Acadia Drops Prader-Willi Program Following Late-Stage Trial Failure

Acadia Scraps Prader-Willi Drug After Late-Stage Failure

Acadia Pharmaceuticals was testing the drug, an intranasal formulation of the oxytocin analogue carbetocin, for its potential to ease hyperphagia in the rare neurological condition.

Acadia Pharmaceuticals’ investigational treatment for hyperphagia in Prader-Willi syndrome missed all its endpoints in a late-stage trial, ending the company’s work on the drug.

The Phase III COMPASS PWS trial was studying intranasal carbetocin, called ACP-101 under Acadia’s purview, to treat hyperphagia, an extremely overactive desire to eat. In an announcement Wednesday morning, Acadia said the trial showed no change from baseline on the hyperphagia questionnaire for clinical trials (HQ-CT) test in patients with Prader-Willi syndrome (PWS), a rare neurological condition with severe cognitive effects, after 12 weeks.

“We are committed to sharing a summary of the data in the future to ensure learning for the PWS community,” Elizabeth Thompson, head of research and development at Acadia, said in the company’s statement. “However, given these results, we do not intend to investigate intranasal carbetocin any further.”

Shares of Acadia were down almost 12% in pre-market trading Wednesday.

Carbetocin is an oxytocin analogue often used to prevent excessive bleeding after childbirth. PWS is thought to be a product of a deficiency of oxytocin in the brain. ACP-101 was formerly being developed for PWS by Levo Therapeutics, which previously reported data from a Phase III study, called CARE PWS, in which a higher dose of the drug missed the primary endpoint but a lower dose met it.

Acadia acquired ACP-101 when it acquired Levo in 2022. That year, Levo brought ACP-101 all the way to the FDA for hyperphagia in PWS, but was rejected when the regulator requested another trial.
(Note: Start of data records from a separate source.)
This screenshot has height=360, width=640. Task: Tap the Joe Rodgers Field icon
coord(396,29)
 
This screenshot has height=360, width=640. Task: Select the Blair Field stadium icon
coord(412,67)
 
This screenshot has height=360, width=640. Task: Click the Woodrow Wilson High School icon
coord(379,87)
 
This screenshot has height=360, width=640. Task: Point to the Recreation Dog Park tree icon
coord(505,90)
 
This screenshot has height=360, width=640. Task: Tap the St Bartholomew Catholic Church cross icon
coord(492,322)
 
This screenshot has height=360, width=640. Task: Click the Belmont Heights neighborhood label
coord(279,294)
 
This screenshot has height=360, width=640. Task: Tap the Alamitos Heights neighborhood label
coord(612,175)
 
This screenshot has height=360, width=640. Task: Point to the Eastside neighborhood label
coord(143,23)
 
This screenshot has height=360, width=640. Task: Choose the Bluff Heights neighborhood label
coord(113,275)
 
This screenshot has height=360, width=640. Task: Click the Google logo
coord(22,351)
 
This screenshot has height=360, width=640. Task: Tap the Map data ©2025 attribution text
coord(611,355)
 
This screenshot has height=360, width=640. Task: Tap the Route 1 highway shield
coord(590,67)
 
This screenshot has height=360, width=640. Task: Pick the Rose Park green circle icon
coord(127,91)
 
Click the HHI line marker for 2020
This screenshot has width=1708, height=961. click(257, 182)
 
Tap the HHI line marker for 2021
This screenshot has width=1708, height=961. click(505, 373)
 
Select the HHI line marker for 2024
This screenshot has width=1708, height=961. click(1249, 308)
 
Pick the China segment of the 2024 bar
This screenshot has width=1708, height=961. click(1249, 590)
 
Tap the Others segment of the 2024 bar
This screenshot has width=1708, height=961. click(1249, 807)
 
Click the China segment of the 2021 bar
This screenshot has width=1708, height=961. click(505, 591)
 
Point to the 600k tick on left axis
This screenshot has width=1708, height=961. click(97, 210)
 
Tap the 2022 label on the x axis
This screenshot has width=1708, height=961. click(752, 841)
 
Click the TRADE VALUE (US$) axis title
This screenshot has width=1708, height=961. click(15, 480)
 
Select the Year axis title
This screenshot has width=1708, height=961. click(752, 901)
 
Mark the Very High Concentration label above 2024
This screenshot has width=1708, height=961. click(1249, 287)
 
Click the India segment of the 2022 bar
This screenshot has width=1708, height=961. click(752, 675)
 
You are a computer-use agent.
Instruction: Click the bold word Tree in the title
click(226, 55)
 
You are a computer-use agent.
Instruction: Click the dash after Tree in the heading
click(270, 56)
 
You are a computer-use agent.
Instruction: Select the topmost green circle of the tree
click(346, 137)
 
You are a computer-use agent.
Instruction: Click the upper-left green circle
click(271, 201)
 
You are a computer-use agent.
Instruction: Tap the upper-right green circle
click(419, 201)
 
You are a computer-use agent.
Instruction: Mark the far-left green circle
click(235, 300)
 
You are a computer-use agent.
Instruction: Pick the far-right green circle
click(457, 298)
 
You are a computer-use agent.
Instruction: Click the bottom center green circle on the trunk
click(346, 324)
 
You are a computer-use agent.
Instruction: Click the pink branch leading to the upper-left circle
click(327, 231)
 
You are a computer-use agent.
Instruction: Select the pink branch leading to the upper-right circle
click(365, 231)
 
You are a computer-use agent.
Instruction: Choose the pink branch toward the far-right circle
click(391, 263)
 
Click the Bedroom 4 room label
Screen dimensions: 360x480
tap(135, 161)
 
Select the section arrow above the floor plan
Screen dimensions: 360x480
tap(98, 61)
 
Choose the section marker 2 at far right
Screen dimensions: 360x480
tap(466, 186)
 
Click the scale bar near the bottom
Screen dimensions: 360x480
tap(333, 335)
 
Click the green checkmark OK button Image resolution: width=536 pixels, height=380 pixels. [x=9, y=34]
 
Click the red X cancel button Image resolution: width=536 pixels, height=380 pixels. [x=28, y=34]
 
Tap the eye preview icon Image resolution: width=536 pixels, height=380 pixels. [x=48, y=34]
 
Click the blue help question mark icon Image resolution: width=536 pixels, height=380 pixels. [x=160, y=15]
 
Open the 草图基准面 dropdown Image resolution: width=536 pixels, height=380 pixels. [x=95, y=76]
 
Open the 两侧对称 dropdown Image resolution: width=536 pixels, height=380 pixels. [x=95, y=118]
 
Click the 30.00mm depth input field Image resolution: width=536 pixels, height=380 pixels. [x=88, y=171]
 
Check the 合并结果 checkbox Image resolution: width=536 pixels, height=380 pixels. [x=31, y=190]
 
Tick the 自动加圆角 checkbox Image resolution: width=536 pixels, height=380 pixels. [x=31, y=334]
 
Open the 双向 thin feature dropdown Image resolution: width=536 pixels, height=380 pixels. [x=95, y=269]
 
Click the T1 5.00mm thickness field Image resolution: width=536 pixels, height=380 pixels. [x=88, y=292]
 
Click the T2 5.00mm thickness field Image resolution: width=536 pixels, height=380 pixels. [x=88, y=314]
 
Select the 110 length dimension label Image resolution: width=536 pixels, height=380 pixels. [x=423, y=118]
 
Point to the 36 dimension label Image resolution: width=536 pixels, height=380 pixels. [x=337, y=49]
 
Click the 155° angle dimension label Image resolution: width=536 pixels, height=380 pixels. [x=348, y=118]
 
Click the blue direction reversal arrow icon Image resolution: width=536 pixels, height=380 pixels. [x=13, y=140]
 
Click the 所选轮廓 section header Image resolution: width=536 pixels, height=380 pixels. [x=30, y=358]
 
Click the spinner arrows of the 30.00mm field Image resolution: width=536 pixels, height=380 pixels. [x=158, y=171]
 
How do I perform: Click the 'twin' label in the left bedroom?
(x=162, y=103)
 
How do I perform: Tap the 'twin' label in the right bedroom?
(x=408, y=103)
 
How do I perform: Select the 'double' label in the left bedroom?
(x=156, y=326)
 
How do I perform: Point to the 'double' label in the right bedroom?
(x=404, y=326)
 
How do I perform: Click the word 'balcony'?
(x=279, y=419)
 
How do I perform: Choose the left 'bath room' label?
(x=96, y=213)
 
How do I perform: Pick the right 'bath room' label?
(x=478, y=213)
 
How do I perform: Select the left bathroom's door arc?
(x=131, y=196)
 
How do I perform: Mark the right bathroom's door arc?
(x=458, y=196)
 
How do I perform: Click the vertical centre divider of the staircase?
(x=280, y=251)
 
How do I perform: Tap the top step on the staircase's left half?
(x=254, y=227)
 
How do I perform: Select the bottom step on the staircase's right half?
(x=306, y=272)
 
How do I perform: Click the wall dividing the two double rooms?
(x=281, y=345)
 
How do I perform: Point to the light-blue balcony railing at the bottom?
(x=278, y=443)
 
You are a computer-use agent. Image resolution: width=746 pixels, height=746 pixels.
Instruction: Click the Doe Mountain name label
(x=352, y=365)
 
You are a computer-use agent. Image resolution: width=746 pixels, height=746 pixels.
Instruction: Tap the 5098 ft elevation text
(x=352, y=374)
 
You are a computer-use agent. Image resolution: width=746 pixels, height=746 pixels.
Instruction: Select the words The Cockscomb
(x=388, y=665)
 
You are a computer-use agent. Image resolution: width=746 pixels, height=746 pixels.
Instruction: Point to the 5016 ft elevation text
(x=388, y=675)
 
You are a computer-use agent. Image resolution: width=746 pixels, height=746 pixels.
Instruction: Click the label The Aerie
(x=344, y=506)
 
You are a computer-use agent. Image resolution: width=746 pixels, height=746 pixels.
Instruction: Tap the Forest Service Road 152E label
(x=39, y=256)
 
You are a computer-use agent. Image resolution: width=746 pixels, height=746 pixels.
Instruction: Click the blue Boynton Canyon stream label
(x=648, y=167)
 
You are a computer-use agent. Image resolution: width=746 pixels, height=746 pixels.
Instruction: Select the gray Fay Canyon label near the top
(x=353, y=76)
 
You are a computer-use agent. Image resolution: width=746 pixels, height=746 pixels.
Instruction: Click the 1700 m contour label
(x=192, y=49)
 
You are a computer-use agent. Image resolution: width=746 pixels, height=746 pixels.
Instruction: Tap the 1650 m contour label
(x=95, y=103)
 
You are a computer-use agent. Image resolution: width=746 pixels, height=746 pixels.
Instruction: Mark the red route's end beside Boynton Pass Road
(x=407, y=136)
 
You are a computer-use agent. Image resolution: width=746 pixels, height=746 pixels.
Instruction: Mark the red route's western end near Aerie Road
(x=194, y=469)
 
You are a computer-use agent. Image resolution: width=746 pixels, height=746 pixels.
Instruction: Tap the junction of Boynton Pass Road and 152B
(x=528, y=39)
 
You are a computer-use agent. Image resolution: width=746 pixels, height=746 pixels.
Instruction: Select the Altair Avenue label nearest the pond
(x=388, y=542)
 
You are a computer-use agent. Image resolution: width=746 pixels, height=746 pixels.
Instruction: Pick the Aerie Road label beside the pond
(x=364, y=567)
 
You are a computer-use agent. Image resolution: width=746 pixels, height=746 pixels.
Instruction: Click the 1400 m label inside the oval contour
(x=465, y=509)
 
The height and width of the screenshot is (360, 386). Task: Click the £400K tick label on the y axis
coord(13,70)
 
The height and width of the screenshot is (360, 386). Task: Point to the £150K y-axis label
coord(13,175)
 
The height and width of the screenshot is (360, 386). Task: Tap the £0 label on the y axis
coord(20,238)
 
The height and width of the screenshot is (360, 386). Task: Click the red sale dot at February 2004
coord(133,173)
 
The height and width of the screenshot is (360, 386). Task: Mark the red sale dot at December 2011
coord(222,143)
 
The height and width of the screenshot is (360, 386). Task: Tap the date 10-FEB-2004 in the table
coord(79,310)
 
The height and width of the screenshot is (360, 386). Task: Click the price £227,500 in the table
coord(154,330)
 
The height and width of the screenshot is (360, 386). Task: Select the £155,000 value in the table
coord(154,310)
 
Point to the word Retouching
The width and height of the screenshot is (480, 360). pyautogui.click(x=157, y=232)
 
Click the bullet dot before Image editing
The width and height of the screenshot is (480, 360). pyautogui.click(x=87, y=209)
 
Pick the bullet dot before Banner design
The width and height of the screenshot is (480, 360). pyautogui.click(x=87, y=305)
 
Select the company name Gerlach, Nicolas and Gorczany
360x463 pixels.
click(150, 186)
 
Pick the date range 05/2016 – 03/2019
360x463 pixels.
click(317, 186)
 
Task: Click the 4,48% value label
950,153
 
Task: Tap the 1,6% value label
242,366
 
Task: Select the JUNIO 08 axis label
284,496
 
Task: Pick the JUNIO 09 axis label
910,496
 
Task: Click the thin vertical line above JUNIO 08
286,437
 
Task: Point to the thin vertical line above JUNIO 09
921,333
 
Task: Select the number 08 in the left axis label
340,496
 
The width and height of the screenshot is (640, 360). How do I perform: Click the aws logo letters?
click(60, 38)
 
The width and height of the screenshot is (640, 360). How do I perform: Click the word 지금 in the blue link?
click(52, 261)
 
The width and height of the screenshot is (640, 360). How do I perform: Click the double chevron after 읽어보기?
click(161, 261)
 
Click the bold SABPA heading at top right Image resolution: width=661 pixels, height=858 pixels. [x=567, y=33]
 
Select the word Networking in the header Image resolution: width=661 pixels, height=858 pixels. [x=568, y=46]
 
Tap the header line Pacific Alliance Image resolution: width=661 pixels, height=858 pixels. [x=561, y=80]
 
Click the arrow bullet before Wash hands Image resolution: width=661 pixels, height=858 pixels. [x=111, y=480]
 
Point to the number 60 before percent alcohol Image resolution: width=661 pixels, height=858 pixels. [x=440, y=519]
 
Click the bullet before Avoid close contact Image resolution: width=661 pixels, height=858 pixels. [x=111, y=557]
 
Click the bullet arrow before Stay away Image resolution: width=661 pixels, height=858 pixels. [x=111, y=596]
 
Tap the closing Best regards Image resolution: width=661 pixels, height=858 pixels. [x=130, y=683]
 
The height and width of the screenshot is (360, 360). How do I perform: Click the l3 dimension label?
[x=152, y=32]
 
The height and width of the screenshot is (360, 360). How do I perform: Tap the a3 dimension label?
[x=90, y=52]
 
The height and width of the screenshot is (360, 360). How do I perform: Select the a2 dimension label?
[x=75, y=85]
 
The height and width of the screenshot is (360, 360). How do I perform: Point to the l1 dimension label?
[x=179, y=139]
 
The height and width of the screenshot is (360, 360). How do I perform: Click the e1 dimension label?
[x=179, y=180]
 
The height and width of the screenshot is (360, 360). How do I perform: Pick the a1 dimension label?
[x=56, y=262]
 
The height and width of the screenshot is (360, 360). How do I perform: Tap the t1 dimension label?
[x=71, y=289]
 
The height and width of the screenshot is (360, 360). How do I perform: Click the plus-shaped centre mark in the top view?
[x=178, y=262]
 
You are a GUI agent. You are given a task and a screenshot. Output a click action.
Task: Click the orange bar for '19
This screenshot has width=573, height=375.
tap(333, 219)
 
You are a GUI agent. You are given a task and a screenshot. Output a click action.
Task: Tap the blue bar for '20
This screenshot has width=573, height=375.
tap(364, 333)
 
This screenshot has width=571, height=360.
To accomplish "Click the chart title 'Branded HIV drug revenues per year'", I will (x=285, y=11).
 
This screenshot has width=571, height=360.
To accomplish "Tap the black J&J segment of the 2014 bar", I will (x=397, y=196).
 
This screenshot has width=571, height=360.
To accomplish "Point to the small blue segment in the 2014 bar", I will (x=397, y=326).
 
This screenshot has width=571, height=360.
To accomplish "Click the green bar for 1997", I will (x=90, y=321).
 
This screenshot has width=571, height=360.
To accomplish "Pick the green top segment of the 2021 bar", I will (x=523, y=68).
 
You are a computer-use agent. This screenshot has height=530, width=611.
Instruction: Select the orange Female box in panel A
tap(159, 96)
“While COMPASS was more statistically powered through higher enrollment [than CARE PWS], it was not sufficient to produce meaningful improvements in clinical outcomes,” analysts at BMO Capital Markets wrote in an investor note Wednesday morning.

The BMO analysts suggested that in the wake of COMPASS’ failure, industry attention would turn to Acadia’s Phase II readout for ACP-204 in psychosis related to Alzheimer’s disease, expected sometime in mid-2026.